He had already fried bacon, and now was cooking some flapjacks in the grease which he had carefully saved. The coffee was bubbling away gaily, sending its aroma far and wide upon the whispering morning breeze. The skies were still dark, their stars not yet gone from them. Only the faintest of dim, uncertain lights in the horizon told where the east was and where before long the sun would roll up above the floor of the desert. The horses, already hitched to the buckboard, were vague blots in the darkness about them.

They ate in silence, the two Easterners too tired and sleepy to talk, Lonesome Pete evidently too abstracted. And when the short meal was over it was Lonesome Pete who cleaned out the few cooking-utensils and stored them away in the buckboard while Conniston and Hapgood smoked their pipes. It was Lonesome Pete who got his two quilts, rolled, tied, and put them with the box of utensils. And then, making a cigarette, he climbed to his seat.

"An' now if one of you gents figgers on ridin' along with me—"

"I do!" cried Hapgood, quickly. And he hastened to the buckboard, taking his seat at the other's side.

"I thought you had a hoss somewheres! An' your saddle?" continued Lonesome Pete.

"I thought that while you were getting your horses—Didn't you saddle him?"

For a moment Lonesome Pete made no answer. He drew a deep breath as he gathered in his reins tightly. And then he spoke very softly.

"Now, ain't I sure a forgetful ol' son of a gun! I did manage to rec'lec' to make a fire an' git breakfas' an' hitch up my hosses an' clean up after breakfas' an' put the beddin' in—but would you believe I clean forgot to saddle up for you!"

He laughed as softly as he had spoken. Hapgood glanced at him quickly, but the cowboy's face was lost in the black shadow of his low-drawn hat. Hapgood got down and saddled his own horse, and it was Hapgood who, riding with Lonesome Pete, led a stubborn animal that jerked back until both of Hapgood's arms were sore in their sockets. Lonesome Pete, the forgetful, remembered after an hour or two of quiet enjoyment to tell the tenderfoot that he could tie the rope to the buckboard instead of holding it. For the first hour Hapgood was, consequently, altogether too busy even to try to see the country about him, and Conniston, riding behind, could make out little in the darkness.

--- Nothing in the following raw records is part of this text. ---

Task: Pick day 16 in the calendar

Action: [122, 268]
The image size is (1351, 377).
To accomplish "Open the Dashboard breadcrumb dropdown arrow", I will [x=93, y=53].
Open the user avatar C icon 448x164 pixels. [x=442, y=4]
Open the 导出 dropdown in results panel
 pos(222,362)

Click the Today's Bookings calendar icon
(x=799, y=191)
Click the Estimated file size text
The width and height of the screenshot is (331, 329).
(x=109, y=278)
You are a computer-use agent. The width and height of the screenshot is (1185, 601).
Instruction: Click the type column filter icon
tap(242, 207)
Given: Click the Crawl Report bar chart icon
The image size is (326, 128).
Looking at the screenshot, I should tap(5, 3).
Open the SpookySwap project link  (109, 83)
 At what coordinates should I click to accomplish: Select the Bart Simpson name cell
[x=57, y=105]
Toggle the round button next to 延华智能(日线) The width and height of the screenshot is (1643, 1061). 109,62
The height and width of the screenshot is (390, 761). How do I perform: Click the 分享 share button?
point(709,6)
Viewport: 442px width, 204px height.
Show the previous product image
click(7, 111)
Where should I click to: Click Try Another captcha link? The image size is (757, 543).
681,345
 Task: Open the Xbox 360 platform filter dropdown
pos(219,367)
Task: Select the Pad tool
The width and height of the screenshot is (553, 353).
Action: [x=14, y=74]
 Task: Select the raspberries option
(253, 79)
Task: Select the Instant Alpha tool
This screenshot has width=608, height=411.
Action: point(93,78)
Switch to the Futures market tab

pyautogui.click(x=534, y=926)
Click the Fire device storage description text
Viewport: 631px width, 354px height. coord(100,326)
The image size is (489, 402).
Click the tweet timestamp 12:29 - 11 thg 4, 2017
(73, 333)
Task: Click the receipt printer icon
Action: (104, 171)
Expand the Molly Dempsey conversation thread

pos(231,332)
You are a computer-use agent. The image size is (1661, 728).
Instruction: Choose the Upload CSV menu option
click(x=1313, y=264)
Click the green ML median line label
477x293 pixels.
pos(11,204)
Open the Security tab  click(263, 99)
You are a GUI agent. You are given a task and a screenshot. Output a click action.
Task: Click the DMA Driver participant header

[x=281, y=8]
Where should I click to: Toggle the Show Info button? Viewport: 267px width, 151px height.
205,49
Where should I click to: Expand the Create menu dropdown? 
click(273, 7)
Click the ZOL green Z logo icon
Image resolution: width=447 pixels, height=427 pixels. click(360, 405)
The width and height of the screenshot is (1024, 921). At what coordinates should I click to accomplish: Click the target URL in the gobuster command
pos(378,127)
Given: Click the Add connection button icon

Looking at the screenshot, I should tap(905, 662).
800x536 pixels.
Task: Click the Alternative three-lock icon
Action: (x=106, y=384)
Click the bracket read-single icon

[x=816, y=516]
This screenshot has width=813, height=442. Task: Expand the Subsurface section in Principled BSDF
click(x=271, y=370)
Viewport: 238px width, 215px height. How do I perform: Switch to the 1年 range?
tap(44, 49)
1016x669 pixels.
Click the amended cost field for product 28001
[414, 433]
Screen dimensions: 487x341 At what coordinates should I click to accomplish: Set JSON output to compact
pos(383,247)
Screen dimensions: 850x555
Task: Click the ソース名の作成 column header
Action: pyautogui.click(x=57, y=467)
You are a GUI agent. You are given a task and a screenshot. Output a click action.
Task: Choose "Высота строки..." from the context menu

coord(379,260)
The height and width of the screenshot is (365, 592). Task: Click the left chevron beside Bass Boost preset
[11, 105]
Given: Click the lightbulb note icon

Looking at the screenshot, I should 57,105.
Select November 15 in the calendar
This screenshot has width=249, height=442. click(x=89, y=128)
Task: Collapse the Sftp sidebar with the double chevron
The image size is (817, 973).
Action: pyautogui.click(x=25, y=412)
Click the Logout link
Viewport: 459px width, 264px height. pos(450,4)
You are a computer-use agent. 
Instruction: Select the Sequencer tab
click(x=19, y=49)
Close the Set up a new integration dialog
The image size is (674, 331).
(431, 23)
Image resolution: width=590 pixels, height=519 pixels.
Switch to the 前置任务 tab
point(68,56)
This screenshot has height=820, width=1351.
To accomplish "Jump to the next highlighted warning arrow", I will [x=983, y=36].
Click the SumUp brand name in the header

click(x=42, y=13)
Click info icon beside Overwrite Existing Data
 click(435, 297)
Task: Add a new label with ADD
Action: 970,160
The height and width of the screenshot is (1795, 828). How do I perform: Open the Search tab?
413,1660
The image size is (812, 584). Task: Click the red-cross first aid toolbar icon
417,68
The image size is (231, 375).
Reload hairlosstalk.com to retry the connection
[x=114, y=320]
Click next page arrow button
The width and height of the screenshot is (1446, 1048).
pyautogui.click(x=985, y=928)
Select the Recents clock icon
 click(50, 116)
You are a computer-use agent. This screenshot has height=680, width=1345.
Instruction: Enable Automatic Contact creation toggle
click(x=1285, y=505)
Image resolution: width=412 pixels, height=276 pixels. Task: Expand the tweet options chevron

The one thing of which he could be sure was that they were leaving the floor of the desert behind, that they were climbing a steep, narrow road which wound ever higher and higher in the hills. Then finally the day broke, and he could see that they were already deep in the brown hills which he had seen from Indian Creek. There was scant vegetation, a few scattered, twisted, dwarfed trees, with patches of brush in the ravines and hollows. Nowhere water, nowhere a sprig of green grass. As in the flat land below here, there was only barrenness and desolation and solitude.

As had been the case yesterday, so now to-day when the sun shot suddenly into the sky the heat came with it. But already the three travelers had climbed to the top of the hills where Pocket Pass led across the uplands and were once more dropping down toward a gray level floor. On a narrow bit of bench land, where for a space the country road ran level, lined with ruts, gouged with uncomfortable frequency into dust-concealed chuck-holes, Lonesome Pete pulled in his horses and waited for Conniston to ride up to his side.